LONDON.- The first major exhibition dedicated to Harun Farocki and Hito Steyerl, who are often conceptually associated but whose works have never before been shown together in this way. Revered as pioneers in the fields of documentary film and new media art across two generations, the artists’ expansive video installations interrogate organisational power structures, divisions of labour and the kaleidoscopic images that permeate contemporary society. Life Captured Still is curated by Antje Ehmann and Carles Guerra, with exhibition architecture by Luis Feduchi.

Harun Farocki and Hito Steyerl are bound by a special form of collaboration, beyond any space-time framework. Though they belong to quite different generations, they share a stubborn critical attitude that dismantles the pervasive biopolitical regimes of late capitalism. When there is no hope for a better world, their images open up a crack in the system of art, no matter how discredited it might be. Call it the pragmatism of the hopeless.

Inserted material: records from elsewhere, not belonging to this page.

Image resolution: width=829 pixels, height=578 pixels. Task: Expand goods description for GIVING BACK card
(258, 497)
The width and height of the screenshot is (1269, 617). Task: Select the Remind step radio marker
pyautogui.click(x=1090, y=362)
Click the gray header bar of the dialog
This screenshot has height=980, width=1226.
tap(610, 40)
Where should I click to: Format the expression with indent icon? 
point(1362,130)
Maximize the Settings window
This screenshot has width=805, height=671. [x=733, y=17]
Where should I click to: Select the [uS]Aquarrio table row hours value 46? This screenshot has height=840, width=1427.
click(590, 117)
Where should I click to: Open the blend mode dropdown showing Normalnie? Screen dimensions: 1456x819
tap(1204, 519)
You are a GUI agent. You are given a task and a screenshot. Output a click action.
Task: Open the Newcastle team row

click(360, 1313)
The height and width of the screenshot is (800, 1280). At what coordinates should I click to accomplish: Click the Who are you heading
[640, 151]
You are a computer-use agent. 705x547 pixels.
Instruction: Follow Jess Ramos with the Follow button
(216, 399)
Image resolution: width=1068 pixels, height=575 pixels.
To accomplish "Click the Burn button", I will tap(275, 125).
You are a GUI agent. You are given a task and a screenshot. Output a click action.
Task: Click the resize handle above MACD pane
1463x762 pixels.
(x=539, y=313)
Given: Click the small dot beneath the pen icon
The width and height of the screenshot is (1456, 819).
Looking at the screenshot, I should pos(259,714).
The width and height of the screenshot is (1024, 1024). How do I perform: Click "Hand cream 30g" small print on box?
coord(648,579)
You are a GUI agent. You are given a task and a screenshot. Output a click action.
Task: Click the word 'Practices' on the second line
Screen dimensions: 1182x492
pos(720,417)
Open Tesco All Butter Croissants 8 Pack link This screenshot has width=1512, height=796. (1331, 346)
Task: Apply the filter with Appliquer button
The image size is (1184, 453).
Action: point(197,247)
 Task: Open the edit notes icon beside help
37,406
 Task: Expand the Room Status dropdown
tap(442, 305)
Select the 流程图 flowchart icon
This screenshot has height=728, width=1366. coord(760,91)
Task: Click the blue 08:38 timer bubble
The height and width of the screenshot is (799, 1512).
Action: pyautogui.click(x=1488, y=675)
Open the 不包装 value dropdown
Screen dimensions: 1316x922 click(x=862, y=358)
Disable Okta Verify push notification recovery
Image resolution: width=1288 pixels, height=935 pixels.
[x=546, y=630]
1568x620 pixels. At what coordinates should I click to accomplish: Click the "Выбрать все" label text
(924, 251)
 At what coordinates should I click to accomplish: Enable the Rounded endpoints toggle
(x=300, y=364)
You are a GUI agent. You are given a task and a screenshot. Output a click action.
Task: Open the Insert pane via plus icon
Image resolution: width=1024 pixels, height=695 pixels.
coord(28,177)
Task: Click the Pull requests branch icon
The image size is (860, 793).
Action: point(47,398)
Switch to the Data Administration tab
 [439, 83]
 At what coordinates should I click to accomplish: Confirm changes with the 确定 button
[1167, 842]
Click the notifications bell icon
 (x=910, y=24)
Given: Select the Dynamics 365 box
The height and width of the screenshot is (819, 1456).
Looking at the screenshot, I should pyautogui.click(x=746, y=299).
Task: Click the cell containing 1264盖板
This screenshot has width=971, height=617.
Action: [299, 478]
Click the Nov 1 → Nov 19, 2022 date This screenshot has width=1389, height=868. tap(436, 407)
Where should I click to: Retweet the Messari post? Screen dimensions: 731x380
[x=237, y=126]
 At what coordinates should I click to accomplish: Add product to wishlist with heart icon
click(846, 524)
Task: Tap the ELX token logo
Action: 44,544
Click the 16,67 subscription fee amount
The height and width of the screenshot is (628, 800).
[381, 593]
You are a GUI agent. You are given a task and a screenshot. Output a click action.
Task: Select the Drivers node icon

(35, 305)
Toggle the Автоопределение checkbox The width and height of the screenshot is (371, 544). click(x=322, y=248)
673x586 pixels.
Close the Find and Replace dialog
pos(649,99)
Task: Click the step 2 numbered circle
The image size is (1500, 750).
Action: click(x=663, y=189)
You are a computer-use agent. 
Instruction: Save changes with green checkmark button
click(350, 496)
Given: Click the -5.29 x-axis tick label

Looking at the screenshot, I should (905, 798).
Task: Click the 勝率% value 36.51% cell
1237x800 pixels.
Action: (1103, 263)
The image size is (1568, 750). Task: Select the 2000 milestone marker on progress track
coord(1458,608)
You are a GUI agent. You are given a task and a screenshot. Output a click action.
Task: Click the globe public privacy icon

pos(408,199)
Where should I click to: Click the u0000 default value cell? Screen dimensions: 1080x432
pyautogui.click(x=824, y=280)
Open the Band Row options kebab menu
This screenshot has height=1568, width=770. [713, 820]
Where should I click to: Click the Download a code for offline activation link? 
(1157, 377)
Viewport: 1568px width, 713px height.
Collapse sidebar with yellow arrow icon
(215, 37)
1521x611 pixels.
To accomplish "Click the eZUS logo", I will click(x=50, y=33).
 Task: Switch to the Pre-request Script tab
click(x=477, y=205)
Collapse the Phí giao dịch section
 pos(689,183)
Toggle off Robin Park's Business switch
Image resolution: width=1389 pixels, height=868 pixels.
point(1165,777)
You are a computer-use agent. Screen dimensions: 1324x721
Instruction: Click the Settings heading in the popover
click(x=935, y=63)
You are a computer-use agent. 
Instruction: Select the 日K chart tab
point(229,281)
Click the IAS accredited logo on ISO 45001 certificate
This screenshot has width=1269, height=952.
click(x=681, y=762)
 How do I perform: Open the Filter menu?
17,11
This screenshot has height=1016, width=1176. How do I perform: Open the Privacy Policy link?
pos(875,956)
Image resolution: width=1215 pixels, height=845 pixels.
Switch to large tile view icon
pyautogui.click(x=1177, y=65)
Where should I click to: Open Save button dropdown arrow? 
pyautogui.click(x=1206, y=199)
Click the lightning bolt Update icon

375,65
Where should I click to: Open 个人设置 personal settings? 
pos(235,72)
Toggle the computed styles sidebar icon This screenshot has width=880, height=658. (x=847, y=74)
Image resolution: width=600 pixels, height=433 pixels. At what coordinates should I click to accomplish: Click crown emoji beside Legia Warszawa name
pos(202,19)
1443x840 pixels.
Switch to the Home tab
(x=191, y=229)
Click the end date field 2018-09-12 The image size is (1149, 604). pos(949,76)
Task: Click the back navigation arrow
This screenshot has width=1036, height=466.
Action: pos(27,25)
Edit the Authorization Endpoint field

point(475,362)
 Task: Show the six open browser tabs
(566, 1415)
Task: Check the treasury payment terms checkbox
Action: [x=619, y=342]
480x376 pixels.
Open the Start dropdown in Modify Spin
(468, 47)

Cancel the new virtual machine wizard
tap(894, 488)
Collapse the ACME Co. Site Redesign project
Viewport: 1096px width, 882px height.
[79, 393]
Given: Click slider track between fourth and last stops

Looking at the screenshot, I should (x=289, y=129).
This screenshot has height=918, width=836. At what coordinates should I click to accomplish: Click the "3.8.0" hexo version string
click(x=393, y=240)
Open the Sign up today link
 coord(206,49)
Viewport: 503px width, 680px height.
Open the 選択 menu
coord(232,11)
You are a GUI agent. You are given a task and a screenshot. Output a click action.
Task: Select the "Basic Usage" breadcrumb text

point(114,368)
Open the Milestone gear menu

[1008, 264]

Both Farocki and Steyerl represent an exceptional position that challenges the orthodox division of labour operating in the art world. If they are praised as theorists, they are artists; if they are treated as artists, then what they do is theory. Their production unfolds in a world that accepts war and inequalities as basic conditions for a lifestyle heavily dependent on asymmetrical realities. By bringing them together, we get a unique opportunity to transcend their thematic obsessions and look into the details of a sounding critique. They reveal the secret anatomy of images. – Carles Guerra, 2020

We invite the audience to immerse themselves in the works of Harun Farocki and Hito Steyerl, to spend time with and to explore the artists' questions and doubts, their curiosities and anxieties; their investigations into the worlds between the analogue and the digital, between human labour and the labour of machines, between the worlds of capitalist exploitation and financial accumulation. – Antje Ehmann, 2020

Shown together in the hallway, Hito Steyerl’s November (2004) and Lovely Andrea (2007) both relate to her teenage friendship with Andrea Wolf, who was killed by the Turkish police in 1998 following her arrest as a member of the PKK (Kurdistan Workers’ Party), a militant separatist group. Wolf has since become an icon of martyrdom, displayed on Kurdish protest posters, which Steyerl draws upon in her films to consider the ongoing circulation and transformation of Wolf’s image in the popular imagination. November was prompted by Steyerl’s discovery of one such poster among pornographic ones at a cinema and opens with fight-scene footage from Steyerl’s first film, made during her teens and starring Wolf as a feminist vigilante. As Steyerl’s voiceover explains, the title refers to ‘the time after October, a time when revolution seems to be over’, and she uses fragments of found footage to trace the path of Wolf’s lifetime radicalisation, as well as the politicised afterlife of her image. Commissioned by documenta, Lovely Andrea records Steyerl’s search for a lost photograph of herself as a shibari bondage model, taken under the pseudonym ‘Andrea’ while studying at the Japan Academy of Moving Images in Tokyo, a quest that leads her back to Japan and the bondage industry. The resulting film combines documentary footage, images of Wolf and superhero clips to explore the wider implications of the term ‘bondage’ and the intersections of role-playing, staging, pornography, exploitation, freedom and self-expression.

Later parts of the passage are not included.